**Passage for review:**
══════════════════════════════

2019 can be summed up for me in one word - HEALTH - in big, bold, intimidating capital letters!!
For a lot of this year I have been dealing with health issues.
I’m in actual fact writing this post chilling on my couch in the final stages of recovery from surgery.
I started the year with pneumonia - (I mean who the hell gets pneumonia in the middle of summer) - and I’m ending my year recovering from gallbladder surgery that got ‘complicated’.
As I reflect on the year that has passed, I wanted to share some of the beautiful lessons I have learned from Mistress Health.
The true measure of any relationship is found in times of hardship. And boy oh boy has Mark , my hubby, proved that our relationship is rock solid this year. His love for me has shone through in so many ways - from running to grab a bucket when I was uncontrollably vomiting because I ate something that my gallbladder ‘rejected’ to just holding me tight and telling me we would get through this when it was just all too much for me.

══════════════════════════════

**Activity list:**
1. Answer these questions about the post on a year of health troubles:
(a) What illness did the writer have at the start of the year?
(b) What surgery is the writer recovering from?
(c) Who is Mark?
2. Rewrite the post on a year of health troubles, starting at "2019 can be" and ending at "from Mistress Health.", and put "bronchitis" in place of "pneumonia" wherever it occurs.
3. Carry on the post on a year of health troubles from its last sentence.

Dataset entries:

══════════════════════════════

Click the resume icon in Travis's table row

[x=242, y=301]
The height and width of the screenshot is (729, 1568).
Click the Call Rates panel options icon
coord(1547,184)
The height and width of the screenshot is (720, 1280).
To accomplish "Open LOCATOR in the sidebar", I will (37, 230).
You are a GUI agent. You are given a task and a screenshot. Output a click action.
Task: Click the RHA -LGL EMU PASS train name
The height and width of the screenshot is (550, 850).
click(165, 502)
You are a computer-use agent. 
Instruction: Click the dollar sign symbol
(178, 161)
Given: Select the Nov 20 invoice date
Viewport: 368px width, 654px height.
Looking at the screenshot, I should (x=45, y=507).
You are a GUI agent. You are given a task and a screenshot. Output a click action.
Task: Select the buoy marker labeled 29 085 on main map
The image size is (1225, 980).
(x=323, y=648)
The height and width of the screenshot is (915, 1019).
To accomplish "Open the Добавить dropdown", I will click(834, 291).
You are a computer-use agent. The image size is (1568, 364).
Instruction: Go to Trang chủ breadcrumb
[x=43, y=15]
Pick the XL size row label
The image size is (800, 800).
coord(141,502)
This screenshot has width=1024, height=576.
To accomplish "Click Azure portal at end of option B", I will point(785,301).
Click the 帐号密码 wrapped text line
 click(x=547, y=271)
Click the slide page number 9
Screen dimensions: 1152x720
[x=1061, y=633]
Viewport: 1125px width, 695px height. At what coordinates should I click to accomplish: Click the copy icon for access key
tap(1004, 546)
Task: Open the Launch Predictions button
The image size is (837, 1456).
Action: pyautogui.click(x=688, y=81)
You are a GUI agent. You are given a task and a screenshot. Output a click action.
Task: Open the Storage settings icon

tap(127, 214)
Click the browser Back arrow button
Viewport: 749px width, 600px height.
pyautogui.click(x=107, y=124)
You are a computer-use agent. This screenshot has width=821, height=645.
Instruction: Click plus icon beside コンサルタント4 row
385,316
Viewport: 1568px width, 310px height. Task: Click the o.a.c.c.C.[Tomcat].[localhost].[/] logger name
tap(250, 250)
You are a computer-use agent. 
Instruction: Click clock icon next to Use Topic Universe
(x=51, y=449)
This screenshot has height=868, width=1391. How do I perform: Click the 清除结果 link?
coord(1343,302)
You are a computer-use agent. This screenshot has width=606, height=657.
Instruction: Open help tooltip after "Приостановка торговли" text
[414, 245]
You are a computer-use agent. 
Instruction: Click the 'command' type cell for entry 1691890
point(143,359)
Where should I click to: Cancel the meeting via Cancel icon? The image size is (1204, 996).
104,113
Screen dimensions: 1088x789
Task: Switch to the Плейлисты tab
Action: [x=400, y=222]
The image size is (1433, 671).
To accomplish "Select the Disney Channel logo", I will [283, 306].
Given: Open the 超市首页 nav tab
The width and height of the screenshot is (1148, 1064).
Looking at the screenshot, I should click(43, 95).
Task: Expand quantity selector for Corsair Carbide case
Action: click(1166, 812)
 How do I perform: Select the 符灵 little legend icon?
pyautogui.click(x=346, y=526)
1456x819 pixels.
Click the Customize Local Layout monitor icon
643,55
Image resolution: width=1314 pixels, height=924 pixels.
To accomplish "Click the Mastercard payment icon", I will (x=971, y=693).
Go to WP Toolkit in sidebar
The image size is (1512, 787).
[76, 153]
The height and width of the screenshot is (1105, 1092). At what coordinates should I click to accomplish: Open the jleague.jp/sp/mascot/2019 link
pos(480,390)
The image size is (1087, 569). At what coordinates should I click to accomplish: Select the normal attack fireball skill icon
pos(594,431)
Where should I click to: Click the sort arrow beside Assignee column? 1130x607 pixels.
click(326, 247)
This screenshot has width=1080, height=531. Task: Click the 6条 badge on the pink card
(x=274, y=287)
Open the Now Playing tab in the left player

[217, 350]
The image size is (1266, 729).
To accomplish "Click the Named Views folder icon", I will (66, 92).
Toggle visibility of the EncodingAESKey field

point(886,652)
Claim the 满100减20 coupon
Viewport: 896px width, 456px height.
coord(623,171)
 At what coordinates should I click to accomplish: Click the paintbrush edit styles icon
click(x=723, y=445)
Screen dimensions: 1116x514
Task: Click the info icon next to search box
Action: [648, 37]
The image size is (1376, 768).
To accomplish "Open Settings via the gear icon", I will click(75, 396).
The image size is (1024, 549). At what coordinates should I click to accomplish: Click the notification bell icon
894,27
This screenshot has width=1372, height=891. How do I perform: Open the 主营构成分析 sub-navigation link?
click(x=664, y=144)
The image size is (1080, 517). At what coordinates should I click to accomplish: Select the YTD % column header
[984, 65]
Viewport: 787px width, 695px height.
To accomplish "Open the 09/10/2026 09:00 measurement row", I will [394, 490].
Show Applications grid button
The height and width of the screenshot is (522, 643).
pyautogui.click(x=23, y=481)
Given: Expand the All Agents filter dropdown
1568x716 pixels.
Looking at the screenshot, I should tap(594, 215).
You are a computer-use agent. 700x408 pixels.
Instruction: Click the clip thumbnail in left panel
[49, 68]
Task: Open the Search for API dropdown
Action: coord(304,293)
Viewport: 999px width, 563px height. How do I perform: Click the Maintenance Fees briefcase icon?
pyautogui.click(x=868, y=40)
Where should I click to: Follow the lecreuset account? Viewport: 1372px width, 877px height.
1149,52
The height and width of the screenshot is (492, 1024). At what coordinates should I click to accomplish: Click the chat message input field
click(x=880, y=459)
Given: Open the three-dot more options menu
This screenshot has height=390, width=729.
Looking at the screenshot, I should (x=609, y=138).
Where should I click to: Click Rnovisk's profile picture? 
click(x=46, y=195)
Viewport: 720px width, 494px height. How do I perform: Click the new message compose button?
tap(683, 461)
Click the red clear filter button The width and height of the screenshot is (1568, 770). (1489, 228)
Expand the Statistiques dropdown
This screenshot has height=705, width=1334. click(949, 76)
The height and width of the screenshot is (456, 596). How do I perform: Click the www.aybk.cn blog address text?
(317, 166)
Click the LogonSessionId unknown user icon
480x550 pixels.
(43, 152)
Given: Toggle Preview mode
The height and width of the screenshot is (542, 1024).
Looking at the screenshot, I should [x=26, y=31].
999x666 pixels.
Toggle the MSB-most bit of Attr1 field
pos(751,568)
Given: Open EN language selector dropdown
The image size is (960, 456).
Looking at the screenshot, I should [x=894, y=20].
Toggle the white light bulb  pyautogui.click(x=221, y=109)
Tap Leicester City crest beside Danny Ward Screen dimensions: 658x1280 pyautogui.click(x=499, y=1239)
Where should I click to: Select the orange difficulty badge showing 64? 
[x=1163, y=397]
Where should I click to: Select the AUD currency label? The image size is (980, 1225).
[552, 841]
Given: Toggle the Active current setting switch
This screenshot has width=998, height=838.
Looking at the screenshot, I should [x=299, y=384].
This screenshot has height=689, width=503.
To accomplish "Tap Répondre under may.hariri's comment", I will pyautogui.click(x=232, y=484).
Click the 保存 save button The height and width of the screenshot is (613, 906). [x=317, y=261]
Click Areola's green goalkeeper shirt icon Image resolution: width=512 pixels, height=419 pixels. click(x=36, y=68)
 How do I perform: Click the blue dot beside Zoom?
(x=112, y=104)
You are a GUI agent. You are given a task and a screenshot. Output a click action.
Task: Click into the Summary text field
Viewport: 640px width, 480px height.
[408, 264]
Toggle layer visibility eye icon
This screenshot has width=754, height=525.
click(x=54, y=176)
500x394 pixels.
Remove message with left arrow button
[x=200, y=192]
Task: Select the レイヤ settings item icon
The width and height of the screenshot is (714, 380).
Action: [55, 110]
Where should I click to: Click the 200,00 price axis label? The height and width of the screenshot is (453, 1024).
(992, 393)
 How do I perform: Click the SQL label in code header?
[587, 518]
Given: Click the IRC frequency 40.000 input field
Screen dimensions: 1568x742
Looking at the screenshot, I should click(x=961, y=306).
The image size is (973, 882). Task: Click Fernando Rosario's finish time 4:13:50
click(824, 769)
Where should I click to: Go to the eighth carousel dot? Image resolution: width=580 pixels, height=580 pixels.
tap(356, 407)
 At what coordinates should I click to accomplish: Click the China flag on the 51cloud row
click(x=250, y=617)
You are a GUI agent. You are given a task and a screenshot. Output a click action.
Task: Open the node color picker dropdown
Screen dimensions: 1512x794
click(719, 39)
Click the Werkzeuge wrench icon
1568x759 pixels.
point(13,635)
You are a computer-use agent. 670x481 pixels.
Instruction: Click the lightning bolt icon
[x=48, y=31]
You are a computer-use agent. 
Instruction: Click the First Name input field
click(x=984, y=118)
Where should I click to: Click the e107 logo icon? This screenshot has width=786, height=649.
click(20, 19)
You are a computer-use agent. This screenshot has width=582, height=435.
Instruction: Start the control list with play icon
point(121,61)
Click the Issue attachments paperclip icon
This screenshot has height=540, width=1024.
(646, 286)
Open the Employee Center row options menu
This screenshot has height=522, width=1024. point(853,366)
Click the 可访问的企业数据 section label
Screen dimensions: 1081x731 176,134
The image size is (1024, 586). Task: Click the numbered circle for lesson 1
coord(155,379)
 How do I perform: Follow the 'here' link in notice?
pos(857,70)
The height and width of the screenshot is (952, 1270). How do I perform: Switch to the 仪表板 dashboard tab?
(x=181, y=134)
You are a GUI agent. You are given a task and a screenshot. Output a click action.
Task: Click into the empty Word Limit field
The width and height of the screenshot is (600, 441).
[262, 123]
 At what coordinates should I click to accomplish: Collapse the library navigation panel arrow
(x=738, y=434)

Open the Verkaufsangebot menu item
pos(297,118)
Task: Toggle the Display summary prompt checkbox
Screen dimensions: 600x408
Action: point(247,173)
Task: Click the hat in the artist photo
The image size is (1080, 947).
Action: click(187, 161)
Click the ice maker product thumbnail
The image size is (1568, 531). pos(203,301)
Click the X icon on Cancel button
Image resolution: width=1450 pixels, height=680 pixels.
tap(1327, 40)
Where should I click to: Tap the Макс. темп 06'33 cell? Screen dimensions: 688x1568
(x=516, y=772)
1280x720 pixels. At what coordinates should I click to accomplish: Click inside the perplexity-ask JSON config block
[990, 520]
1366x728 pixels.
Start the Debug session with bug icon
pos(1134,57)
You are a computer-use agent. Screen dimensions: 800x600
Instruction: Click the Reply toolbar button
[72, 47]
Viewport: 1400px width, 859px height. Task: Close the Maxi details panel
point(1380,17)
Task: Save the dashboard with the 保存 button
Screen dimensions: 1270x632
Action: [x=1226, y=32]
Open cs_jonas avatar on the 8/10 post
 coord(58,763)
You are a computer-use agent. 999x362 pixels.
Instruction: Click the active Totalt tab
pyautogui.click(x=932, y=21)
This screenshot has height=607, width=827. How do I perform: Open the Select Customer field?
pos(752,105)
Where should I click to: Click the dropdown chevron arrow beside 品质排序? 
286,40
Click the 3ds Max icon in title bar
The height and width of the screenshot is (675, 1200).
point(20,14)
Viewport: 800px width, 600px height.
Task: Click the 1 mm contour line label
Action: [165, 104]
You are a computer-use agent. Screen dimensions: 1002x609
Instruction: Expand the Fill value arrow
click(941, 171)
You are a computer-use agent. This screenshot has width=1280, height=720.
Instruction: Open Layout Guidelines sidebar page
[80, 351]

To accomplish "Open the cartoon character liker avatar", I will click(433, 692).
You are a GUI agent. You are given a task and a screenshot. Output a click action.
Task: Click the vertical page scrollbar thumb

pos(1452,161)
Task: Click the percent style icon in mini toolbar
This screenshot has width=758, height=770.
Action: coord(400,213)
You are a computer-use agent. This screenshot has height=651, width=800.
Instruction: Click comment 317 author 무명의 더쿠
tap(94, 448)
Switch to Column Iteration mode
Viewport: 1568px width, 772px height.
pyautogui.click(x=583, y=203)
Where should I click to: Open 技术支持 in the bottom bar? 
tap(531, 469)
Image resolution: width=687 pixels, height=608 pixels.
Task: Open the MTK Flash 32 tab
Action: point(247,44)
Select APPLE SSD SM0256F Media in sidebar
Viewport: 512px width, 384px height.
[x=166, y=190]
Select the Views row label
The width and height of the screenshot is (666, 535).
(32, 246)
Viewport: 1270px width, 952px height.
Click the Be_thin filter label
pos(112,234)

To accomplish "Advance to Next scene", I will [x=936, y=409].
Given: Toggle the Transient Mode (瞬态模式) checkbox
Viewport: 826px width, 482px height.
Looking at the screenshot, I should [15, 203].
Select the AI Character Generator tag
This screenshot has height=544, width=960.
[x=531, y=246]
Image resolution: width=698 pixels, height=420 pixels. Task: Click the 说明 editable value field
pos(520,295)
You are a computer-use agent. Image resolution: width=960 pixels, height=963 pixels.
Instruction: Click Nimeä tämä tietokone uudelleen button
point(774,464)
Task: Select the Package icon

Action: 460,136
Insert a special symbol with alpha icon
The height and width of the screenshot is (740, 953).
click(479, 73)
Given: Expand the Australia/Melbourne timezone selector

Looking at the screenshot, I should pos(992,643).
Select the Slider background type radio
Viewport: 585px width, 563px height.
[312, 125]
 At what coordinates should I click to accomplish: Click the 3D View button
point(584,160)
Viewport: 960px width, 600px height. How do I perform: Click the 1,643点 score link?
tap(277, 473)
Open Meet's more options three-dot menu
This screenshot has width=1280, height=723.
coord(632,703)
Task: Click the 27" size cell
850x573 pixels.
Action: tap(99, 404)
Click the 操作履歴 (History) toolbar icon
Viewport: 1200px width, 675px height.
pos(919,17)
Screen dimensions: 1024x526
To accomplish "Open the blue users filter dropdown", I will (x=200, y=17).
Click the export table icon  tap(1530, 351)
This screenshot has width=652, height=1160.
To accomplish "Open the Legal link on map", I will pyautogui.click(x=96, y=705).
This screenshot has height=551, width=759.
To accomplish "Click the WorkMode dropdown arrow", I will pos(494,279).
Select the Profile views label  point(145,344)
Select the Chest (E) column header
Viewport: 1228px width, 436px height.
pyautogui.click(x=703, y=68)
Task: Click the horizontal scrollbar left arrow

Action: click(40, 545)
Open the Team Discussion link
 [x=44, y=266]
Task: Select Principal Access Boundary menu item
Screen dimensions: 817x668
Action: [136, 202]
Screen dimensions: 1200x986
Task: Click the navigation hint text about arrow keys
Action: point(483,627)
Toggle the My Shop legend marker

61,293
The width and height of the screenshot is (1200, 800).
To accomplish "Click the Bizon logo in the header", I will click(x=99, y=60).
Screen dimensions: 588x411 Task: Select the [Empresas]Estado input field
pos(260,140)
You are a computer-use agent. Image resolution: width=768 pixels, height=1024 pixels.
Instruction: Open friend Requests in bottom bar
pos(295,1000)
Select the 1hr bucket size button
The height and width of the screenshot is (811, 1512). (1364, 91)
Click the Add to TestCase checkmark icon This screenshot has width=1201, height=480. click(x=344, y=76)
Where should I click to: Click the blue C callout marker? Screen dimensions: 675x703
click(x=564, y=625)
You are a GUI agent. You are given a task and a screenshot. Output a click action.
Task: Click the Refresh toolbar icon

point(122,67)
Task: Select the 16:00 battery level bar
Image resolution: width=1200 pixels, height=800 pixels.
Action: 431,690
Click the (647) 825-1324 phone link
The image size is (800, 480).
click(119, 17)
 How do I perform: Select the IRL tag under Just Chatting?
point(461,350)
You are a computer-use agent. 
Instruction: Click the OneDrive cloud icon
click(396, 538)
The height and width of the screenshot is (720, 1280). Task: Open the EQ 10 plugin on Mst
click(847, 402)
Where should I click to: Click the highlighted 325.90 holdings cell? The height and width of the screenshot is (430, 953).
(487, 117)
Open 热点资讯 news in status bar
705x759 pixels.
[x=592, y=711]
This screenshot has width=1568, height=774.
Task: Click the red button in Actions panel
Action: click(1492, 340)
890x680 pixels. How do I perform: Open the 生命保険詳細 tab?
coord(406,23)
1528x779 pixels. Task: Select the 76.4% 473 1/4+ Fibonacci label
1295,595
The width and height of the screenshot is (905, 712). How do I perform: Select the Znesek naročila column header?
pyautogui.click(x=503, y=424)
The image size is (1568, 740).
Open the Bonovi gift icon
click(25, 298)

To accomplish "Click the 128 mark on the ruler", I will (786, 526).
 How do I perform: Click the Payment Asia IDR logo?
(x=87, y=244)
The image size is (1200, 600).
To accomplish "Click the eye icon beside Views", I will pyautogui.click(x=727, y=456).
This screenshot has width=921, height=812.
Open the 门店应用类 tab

══════════════════════════════

**Expected results:**
1.
(a) Pneumonia
(b) Gallbladder surgery
(c) The writer's husband

2.
2019 can be summed up for me in one word - HEALTH - in big, bold, intimidating capital letters!!
For a lot of this year I have been dealing with health issues.
I’m in actual fact writing this post chilling on my couch in the final stages of recovery from surgery.
I started the year with bronchitis - (I mean who the hell gets bronchitis in the middle of summer) - and I’m ending my year recovering from gallbladder surgery that got ‘complicated’.
As I reflect on the year that has passed, I wanted to share some of the beautiful lessons I have learned from Mistress Health.

3.
I learnt that I can cry rivers of tears. This is has been quite an epiphany for me because I am by nature not someone who cries a lot. I have cried more tears in the last 2months than I have cried in the previous 49years!
I was a bit freaked out until a friend, who is fountain of wiseness, sent me this:
Tears wash away all the germs, toxins and the sheer exhaustion of trying to do it all!
After crying, our breathing and heart rate decrease, and we enter into a calmer biological and emotion state. Emotional tears have special health benefits.
Crying makes us feel better, even when a problem persists.
In addition to physical detoxification, emotional tears heal the heart.
So I have just accepted that the tears that flow and flow and flow are my healing tears.
This Mistress that is Health has taught me that spending time recovering properly is critical. In January I ignored the Doctor’s recovery timeframe for my chest infection - he says 1week but we are superwoman and can do anything so we just take 2days ……… and then we are shocked when we are knocked down ‘harder’. And that peeps is how I landed up with pneumonia and lost most of February!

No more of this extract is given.